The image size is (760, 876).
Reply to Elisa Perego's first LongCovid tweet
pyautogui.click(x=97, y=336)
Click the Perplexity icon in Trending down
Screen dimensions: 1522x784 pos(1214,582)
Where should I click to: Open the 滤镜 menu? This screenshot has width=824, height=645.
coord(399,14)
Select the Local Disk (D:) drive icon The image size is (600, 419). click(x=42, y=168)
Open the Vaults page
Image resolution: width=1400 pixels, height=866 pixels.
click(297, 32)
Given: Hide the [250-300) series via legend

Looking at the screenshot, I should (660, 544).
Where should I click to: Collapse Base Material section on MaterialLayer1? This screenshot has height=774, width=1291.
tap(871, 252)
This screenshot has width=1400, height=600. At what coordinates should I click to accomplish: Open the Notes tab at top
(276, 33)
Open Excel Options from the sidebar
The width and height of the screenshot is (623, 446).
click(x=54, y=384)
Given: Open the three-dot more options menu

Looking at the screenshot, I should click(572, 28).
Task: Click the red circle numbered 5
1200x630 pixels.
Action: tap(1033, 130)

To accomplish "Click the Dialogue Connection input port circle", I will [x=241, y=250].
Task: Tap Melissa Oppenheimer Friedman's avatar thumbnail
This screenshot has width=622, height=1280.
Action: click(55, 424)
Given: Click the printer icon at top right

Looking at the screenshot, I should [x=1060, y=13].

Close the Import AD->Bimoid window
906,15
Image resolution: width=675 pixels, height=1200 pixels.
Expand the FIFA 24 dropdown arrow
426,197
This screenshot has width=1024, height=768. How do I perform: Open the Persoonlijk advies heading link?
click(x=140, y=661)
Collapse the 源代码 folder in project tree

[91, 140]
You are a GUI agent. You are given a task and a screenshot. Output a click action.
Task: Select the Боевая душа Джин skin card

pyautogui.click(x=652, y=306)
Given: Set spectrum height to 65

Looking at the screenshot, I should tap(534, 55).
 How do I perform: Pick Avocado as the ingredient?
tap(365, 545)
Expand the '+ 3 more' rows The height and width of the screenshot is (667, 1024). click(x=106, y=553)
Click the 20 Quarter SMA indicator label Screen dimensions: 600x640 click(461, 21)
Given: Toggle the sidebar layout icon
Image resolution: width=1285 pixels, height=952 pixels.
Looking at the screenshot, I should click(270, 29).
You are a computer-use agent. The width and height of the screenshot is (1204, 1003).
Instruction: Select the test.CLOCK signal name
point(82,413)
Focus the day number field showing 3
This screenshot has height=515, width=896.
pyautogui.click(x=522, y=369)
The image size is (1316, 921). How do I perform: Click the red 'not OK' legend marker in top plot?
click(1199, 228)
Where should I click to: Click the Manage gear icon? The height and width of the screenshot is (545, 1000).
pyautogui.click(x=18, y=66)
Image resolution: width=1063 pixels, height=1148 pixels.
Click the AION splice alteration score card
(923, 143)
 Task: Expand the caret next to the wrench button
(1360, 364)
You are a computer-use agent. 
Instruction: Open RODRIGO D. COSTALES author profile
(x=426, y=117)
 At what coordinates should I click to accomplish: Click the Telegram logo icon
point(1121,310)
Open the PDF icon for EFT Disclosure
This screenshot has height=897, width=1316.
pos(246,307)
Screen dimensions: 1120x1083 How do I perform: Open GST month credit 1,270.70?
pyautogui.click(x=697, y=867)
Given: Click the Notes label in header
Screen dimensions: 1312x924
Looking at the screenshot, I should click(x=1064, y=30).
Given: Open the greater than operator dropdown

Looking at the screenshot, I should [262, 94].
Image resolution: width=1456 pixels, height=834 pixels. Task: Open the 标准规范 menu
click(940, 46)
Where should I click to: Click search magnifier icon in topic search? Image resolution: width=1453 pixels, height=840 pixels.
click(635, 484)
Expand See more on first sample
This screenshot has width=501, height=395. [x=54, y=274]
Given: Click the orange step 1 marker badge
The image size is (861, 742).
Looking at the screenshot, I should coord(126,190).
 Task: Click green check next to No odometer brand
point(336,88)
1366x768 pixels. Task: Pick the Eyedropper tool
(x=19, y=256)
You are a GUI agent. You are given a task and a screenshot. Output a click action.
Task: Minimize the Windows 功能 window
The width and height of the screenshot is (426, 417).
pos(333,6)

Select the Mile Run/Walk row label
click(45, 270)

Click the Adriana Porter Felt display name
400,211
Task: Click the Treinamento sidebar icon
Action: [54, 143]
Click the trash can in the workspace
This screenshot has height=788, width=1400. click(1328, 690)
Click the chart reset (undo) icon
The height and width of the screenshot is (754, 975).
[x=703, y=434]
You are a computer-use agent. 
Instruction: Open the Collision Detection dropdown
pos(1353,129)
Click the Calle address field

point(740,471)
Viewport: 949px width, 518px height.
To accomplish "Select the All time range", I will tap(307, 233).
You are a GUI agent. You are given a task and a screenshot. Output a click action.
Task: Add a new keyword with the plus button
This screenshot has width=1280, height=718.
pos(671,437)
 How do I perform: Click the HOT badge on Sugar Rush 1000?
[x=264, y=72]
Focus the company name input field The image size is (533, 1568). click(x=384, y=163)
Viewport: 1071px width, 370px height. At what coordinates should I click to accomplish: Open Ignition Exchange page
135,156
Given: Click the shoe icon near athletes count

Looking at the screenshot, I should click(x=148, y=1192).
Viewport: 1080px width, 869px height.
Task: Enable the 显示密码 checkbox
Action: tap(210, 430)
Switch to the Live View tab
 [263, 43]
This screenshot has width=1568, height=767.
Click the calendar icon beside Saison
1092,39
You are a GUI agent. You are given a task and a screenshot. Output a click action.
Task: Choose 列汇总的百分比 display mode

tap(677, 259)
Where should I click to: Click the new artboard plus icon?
·····
=== WHAT NEEDS TO BE DONE ===
Identify every row above that contains the string "pixels", and copy each of those rows in full.

=== RESULT OF THIS EXERCISE ===
Image resolution: width=1400 pixels, height=866 pixels.
1200x630 pixels.
Image resolution: width=675 pixels, height=1200 pixels.
Image resolution: width=1285 pixels, height=952 pixels.
Image resolution: width=1063 pixels, height=1148 pixels.
Image resolution: width=1456 pixels, height=834 pixels. Task: Open the 标准规范 menu
Where should I click to: Click search magnifier icon in topic search? Image resolution: width=1453 pixels, height=840 pixels.
1366x768 pixels. Task: Pick the Eyedropper tool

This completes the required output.